The word “saturated” when it comes to fat, means a fat with no double bonds in its fatty acid chain. The chain is fully saturated with hydrogen atoms. Whereas unsaturated fats like olive oil, have one or more double bonds, releasing hydrogen atoms.
The most common argument against the paleo diet (besides “You don’t eat grains? Where do you get your fiber?”) is that it contains too much fat, specifically saturated fat. Sources of saturated fat in the paleo diet are most any animal products, as well as coconuts. Why do people think we’re crazy for eating so much saturated fat? It’s because it’s ingrained in us from birth that saturated fat is going to kill you.

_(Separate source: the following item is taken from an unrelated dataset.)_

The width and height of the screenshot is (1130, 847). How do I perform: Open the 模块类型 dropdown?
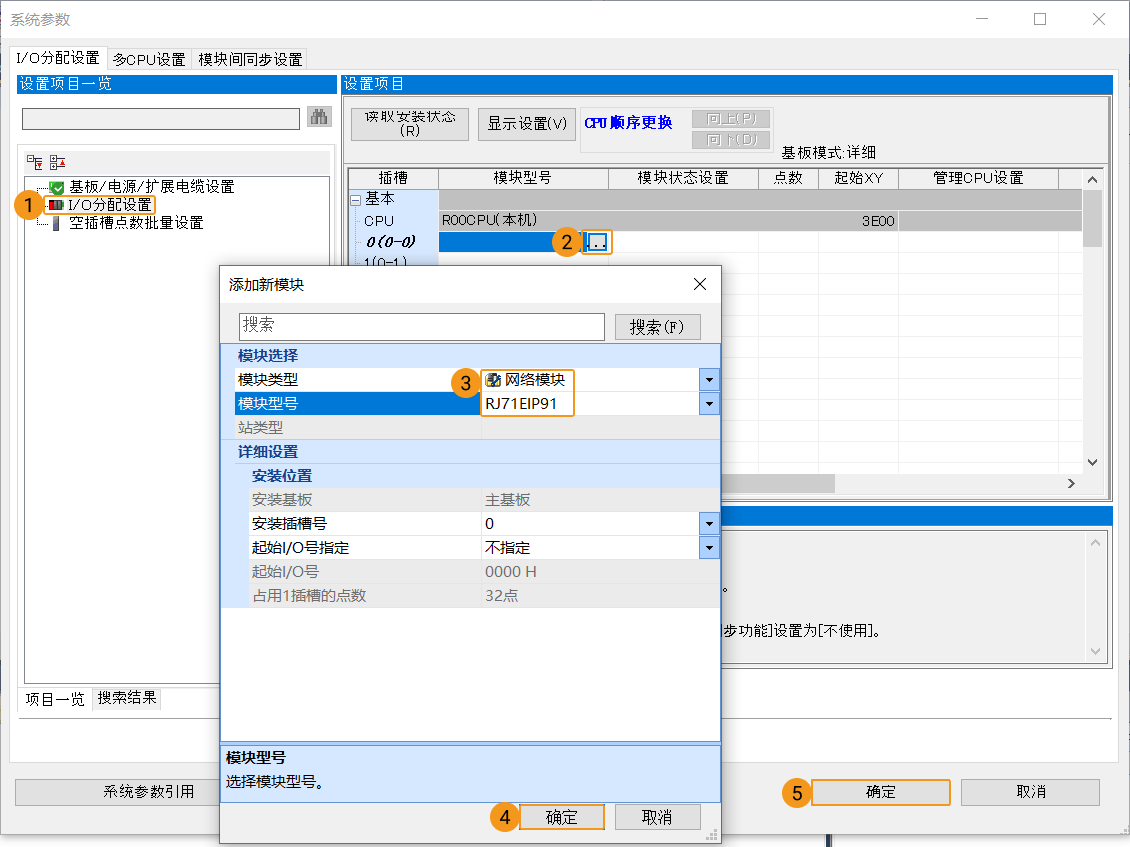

Let’s go over where the saturated fat=death idea came from. In the mid 1950s, an American scientist named Ancel Keys conducted the “Seven Countries” study. It was a longitudinal study that examined multiple international populations over 50 years to determine the relationship between diet, lifestyle, and health, particularly vascular diseases like heart disease and stroke. Included in the study were seven cohorts of men, over 12,000 in individuals in seven countries. It was found that serum cholesterol, cigarette smoking, overweight/obesity, and lack of physical activity were all predictors of future vascular problems. Saturated fat was predicted to increase blood cholesterol levels, which, in turn, creates heart attacks, strokes, etc.
On the outside, this study looks quite fool-proof. Watching how these cohorts eat and go about their day, and then observing their health outcomes seems reliable. But there are at least two major problems with this study.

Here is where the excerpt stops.